Per framework policy, the `bin/manager-bot.py` long-poll Telegram worker only runs while a chain session is active. The chain driver:

1. At session-start, after the pre-flight in §0 succeeds and BEFORE spawning `bin/skill-chain.py`: checks whether a worker is already running for this `telegram-env` (probe by tmux session name `<persona>-bot` or by a PID file in `~/.claude/state/manager-bot.pid`). If not, starts one in a detached tmux session named after the persona.
2. At session-end, after the chain runner exits and BEFORE the final stdout summary: stops the worker IFF this session started it. If the worker was already running before the chain started (externally managed by the user), does NOT touch it.
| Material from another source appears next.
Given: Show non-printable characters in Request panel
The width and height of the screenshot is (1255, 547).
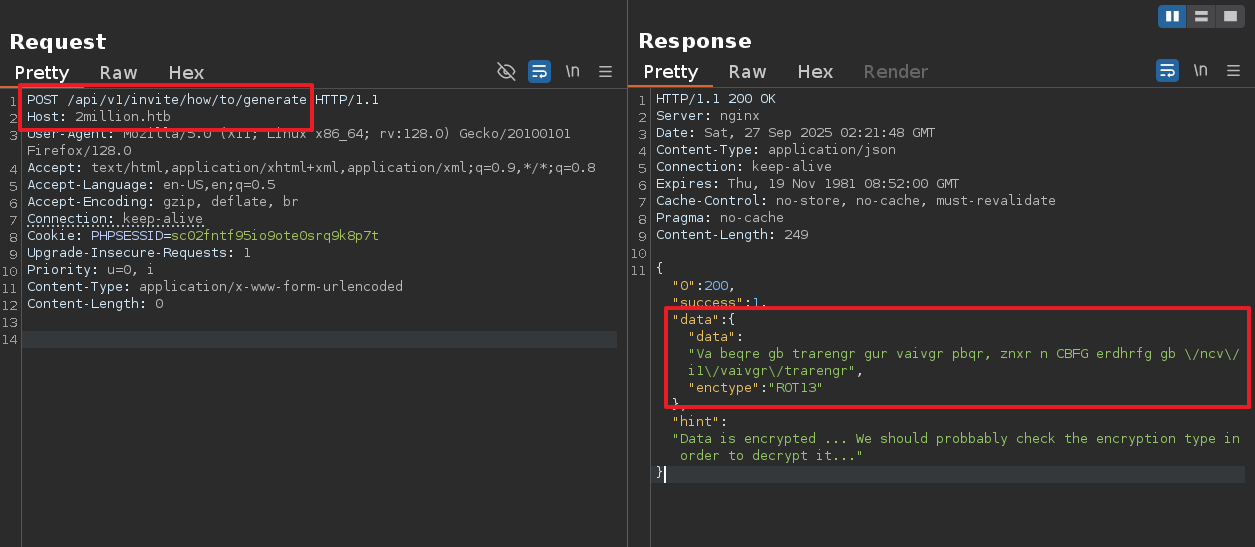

The manager skill (`sst-manager`) does NOT depend on the worker being live: when the worker is down, the manager's §1 inbound-command sweep finds an empty queue dir and proceeds with §2 (cross-project status) cleanly.

## Naming history

This skill was originally shipped as `sst-orchestrator` and renamed to `sst-chain-driver` in framework Phase 15 to remove the three-way collision between this skill, `sst-skill-router` (formerly `sst-agent-orchestrator`), and the looser everyday "orchestrator" usage. Behavior is unchanged. Any existing proprietary `<persona>-orchestrator` counterpart should be renamed to `<persona>-chain-driver` and its `transferable:` frontmatter pointed at this skill.